A highly recommended collection.

Thursday, November 4, 2021

The Body Has a Mind of Its Own

Someone in one of my meditation groups recently recommended this The Body Has a Mind of Its Own.  Seems meditation kindles an interest in brain science for other folks as well.  This pop science book doesn't have anything to say about the science of meditation (though it seems that mentioning the subject is now necessary when discussing the brain -- Koch also felt the need).  Instead, it focuses on the various ways the body is represented in the brain.  While the idea that the brain represents anything at all is, I think, a philosophically bankrupt one, no one can deny that there are a number of cortical maps that appear to us, as third party investigators, to represent sensation or movement in various parts of the body.  That is to say that there are cortical areas that have a constant 1-to-1 correspondence between their activity and a stimulus.  Moreover, if a stimulus applied to, say, my left big toe, causes activity in a particular region of the brain, then a stimulus applied to my left index toe causes activity in a neighboring cortical region.  In other words, what we mean by "a map" in the brain is a topology preserving correspondence (I think this is a homeomorphism, but I ain't no mathematician) between a set of stimuli ordered according to some metric (often just regular cartesian space) and cortical activity (ordered, again, according to regular cartesian space, though perhaps accounting for the way the brain is basically a folded up surface.  Nearby stuff, as measured by one metric, maps to nearby stuff, as measured by the other metric.
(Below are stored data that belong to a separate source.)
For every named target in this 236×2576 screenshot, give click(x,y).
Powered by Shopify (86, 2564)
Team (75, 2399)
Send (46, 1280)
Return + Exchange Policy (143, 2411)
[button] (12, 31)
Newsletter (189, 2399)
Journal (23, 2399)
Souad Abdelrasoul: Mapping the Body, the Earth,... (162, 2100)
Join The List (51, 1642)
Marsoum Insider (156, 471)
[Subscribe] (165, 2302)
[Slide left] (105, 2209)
Because this is a pop science book that trusts no reader as capable of looking at a footnote or understanding an analogy that does not involve either NASCAR or their family pet, their definition of "map" is limited to one sentence.  After all, everyone already knows what a map is.  At this point, everyone probably even already knows about the most salient maps in the brain, the sensory and motor homunculi.  These are indeed fascinating maps, and the first part of the book explores many of their interesting functions and dysfunctions (like perhaps surprisingly in anorexia).  Unfortunately, after the first couple of chapters that deal with genuine cortical maps, the authors then begin to serially abuse the concept.  The basic goal is to use the intuitive notion of maps to hold together an only loosely related collection of anecdotes about the latest in brain science.  So we get "maps" for higher order motor programs, and emotions, and all sorts of things with no obvious metric and no discussion of how this metric would be preserved in the cortex.  This all culminates in a discussion of the infamous mirror neurons, "the most hyped concept in neuroscience", in which each of these neurons is presented as in itself a "map" of various observed movements.  In other words, they push the word map to the point of meaninglessness, and then beyond.  Without a metric you simply can't talk about a "map".  At best you are describing a "circuit".  At worst you are saying things like, "this is the neuron for recognizing that a lefthanded jewish lesbian from Latin America is scratching the right side of their face with their toe".  

So while there are plenty of nice anecdotes about scientists and their research (and the research subjects and the serendipitous whatever that inspired the research and its feel good implications and blah blah blah) ultimately the book is just too light to get much out of either scientifically or philosophically.  However, the overarching point they make is a good one -- many of our "higher" cognitive functions are clearly related to our brain's relationship to our own body.